**To-do list**
**A.** In the Timberjack skidder forum thread, why does nhlogga suggest Nash Equipment in Colebrook, NH? Answer in one to three sentences.
**B.** According to the Timberjack skidder thread, what engine is in stihlsaw066's Timberjack 200?
**C.** Write the next part of the forum thread about the old Timberjack skidder, picking up after its last line.

**Excerpt to read**
____
# my 62 timberjack 200 pics mabey



## stihlsaw066 (Jun 27, 2011)

[/URL][/IMG]



[/URL][/IMG] hello im not to good at this pic stuff i hope i did it right this is my old timberjack ive had for 9 years now its has a ford 172 4 cyl gas i used it for 6 years everyday NO problems execpt 2 hyd had to be repacked and i did it myself,cheap. i love using this old thing its a great old skidder! anybody have one like this? ive only seen a couple more 200s around thanx ben these pics were suppose to be bigger and in webshots but it keeps saying i have the wrong url anyone know why?


----------



## tramp bushler (Jul 1, 2011)

*more pics requested.*

Hey 066 . do u have any bigger pics of your skidder . If I was reading right you are from York, Maine . I,m from a little north of there in Penobscot Cnty . Been up here since 78 tho . . do u know of any resources for TimberJacks ??? Books , web sites ect. I just got a 330 . it has a 353 in it . but it needs some things like the shift lever and the fwd/rev lever . . where did you get the TJ qrange paint ??


----------



## nhlogga (Jul 1, 2011)

tramp bushler said:


> Hey 066 . do u have any bigger pics of your skidder . If I was reading right you are from York, Maine . I,m from a little north of there in Penobscot Cnty . Been up here since 78 tho . . do u know of any resources for TimberJacks ??? Books , web sites ect. I just got a 330 . it has a 353 in it . but it needs some things like the shift lever and the fwd/rev lever . . where did you get the TJ qrange paint ??


 


Nortrax is the place to get oem timberjack parts. Try nash equipment in colebrook, nh. They sell used parts for old skidders


----------



## stihlsaw066 (Jul 2, 2011)

tramp bushler said:


> Hey 066 . do u have any bigger pics of your skidder . If I was reading right you are from York, Maine . I,m from a little north of there in Penobscot Cnty . Been up here since 78 tho . . do u know of any resources for TimberJacks ??? Books , web sites ect. I just got a 330 . it has a 353 in it . but it needs some things like the shift lever and the fwd/rev lever . . where did you get the TJ qrange paint ??


 
id try nash equipment but the paint i got at napa they mached it up to a piece i brought. it its really good paint its been on there since 02 and still looks great. as for books mabey ebay i found some stuff on there before. ill try to post some pics now but it usally does not work out.View attachment 189250
View attachment 189251
View attachment 189252
do you have pics of the 330?


----------



## tramp bushler (Jul 7, 2011)

stihlsaw066 said:


> id try nash equipment but the paint i got at napa they mached it up to a piece i brought. it its really good paint its been on there since 02 and still looks great. as for books mabey ebay i found some stuff on there before. ill try to post some pics now but it usally does not work out.View attachment 189250
> View attachment 189251
> View attachment 189252
> do you have pics of the 330?
____
**Data entries**
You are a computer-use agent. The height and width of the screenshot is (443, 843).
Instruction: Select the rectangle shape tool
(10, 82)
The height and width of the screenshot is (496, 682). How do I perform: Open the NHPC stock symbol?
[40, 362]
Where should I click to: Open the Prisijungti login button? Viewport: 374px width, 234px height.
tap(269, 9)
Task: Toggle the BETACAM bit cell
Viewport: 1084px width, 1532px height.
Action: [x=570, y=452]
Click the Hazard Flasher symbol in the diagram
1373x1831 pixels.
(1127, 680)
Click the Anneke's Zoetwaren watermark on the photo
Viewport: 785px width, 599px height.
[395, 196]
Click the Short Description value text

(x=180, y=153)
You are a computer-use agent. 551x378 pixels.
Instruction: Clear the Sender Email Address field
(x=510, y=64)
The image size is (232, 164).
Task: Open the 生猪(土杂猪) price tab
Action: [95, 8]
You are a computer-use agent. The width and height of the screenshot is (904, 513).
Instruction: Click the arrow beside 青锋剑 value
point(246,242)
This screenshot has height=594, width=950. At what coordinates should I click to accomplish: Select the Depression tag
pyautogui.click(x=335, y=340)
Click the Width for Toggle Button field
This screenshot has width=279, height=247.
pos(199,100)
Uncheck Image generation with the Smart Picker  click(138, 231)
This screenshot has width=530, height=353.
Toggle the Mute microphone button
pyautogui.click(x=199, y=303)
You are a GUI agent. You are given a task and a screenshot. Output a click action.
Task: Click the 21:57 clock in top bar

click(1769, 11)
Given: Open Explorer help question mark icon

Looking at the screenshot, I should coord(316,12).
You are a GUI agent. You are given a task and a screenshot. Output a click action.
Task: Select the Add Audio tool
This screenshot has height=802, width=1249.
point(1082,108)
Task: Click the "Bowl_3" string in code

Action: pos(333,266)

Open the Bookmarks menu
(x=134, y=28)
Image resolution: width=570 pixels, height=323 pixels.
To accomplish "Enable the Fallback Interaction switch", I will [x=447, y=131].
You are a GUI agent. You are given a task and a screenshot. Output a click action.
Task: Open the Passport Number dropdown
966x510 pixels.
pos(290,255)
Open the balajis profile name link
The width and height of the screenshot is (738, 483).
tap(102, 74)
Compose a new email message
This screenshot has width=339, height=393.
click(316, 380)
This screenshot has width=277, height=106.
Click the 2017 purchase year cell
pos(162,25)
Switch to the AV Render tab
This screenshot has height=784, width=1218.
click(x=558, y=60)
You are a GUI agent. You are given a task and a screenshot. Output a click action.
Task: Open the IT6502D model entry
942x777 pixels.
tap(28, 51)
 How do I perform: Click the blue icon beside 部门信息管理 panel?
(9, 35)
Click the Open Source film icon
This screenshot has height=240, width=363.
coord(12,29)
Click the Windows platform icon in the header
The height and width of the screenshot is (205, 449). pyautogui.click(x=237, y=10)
____
**Results of the exercise**
**A.** Nash Equipment sells used parts for old skidders. nhlogga names Nortrax separately as the place for OEM Timberjack parts.

**B.** A Ford 172 four-cylinder gas engine.

**C.**
I have some on my phone but can,t transfer them to the puter . . need a new laptop . I can move them to the micro sd card but need a puter I can put the adapter in and this one I can't . . Nash and NorTrax . I'll search around the web see if NorTrax has a website .... Thanks for the info . The 330 is the same sixe as the 230 . execpt it has an automatic tranny as opposed to the standard . AND A BIG PLUS FOR ME I can get on and off from either side !!!!!!!!!!!!!!!!!!!!.. Will post pics as soon as I can . Thanks for th3e info ... I picked up a 353 Jimmy in Anchorage the other day it was a running take out from a tarmack gen set . everything is on the correct side and I think it will go right in ......300$ with radiator . and it has a new starter on it . good deal I think .


----------



## C SAW 090 (Mar 27, 2012)

*finaly learned how to post pics 62 timberjack 200*


----------



## C SAW 090 (Mar 27, 2012)

tramp bushler said:


> I have some on my phone but can,t transfer them to the puter . . need a new laptop . I can move them to the micro sd card but need a puter I can put the adapter in and this one I can't . . Nash and NorTrax . I'll search around the web see if NorTrax has a website .... Thanks for the info . The 330 is the same sixe as the 230 . execpt it has an automatic tranny as opposed to the standard . AND A BIG PLUS FOR ME I can get on and off from either side !!!!!!!!!!!!!!!!!!!!.. Will post pics as soon as I can . Thanks for th3e info ... I picked up a 353 Jimmy in Anchorage the other day it was a running take out from a tarmack gen set . everything is on the correct side and I think it will go right in ......300$ with radiator . and it has a new starter on it . good deal I think .



and try daveco in farmington maine i think


----------



## tramp bushler (Mar 27, 2012)

Thanks. Heres 1 pic of the 330 CP




It needs alot of work . But I owne it .


----------



## balm (Mar 27, 2012)

Thought Id share some Timberjack Love! Just a few I have come across...


----------



## C SAW 090 (Mar 27, 2012)

*330*



tramp bushler said:


> Thanks. Heres 1 pic of the 330 CP
> 
> 
> 
> ...



my friend just sold a 404 for 2500 i wish i could of got that but oh well


----------



## q-tip jr (Mar 28, 2012)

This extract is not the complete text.